Aim of the task. Starting with the line containing "CommonDropNotScalingWithLuck (159, 506)" and going on through the line containing "ColorTagHandler (113, 308)", return the lines of the data below exactly, and only those.

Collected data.
++++++++++++++++++++
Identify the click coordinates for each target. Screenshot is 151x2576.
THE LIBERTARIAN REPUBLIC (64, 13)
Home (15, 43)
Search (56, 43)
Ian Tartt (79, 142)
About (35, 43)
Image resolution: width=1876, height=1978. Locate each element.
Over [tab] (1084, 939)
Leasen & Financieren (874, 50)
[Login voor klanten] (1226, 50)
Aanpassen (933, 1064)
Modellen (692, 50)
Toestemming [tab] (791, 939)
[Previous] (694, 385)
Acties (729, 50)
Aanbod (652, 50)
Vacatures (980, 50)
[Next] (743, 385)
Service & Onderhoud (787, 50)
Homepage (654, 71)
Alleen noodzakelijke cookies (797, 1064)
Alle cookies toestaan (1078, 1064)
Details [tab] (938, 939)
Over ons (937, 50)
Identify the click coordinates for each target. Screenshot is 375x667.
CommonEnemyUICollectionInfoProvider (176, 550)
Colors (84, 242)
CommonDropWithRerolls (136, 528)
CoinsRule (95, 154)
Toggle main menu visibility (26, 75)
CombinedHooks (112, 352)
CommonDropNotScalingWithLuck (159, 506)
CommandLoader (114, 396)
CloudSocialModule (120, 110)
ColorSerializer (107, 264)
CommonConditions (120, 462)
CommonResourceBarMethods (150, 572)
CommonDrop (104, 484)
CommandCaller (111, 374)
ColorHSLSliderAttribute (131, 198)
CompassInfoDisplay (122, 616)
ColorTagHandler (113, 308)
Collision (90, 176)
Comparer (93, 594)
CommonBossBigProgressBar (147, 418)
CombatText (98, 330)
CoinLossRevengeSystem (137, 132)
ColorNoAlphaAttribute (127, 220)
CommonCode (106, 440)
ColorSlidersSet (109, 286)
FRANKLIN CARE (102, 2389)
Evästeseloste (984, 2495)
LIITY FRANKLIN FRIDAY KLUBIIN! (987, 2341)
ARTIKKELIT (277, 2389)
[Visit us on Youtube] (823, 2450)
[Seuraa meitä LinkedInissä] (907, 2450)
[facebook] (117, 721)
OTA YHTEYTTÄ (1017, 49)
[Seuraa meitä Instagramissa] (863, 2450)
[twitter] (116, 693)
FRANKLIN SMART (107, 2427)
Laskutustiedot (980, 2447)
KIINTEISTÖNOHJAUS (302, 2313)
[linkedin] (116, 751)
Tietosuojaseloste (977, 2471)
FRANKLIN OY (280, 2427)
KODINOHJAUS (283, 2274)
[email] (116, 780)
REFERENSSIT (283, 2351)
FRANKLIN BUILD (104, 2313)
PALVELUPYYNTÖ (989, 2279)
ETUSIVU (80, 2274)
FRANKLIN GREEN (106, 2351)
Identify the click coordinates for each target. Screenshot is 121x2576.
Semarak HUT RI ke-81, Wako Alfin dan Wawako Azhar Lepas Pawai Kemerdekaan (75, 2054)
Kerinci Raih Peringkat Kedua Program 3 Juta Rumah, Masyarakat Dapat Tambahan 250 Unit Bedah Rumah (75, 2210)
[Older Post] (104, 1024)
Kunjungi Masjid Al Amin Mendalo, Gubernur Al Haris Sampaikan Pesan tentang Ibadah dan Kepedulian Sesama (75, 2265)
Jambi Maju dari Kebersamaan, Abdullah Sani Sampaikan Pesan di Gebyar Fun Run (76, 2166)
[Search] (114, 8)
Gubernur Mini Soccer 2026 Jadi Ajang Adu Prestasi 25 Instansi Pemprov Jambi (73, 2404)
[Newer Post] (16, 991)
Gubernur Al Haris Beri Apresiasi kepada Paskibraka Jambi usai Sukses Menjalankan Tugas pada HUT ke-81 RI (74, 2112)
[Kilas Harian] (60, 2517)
++++++++++++++++++++
Solution to this task.
CommonDropNotScalingWithLuck (159, 506)
CommandLoader (114, 396)
CloudSocialModule (120, 110)
ColorSerializer (107, 264)
CommonConditions (120, 462)
CommonResourceBarMethods (150, 572)
CommonDrop (104, 484)
CommandCaller (111, 374)
ColorHSLSliderAttribute (131, 198)
CompassInfoDisplay (122, 616)
ColorTagHandler (113, 308)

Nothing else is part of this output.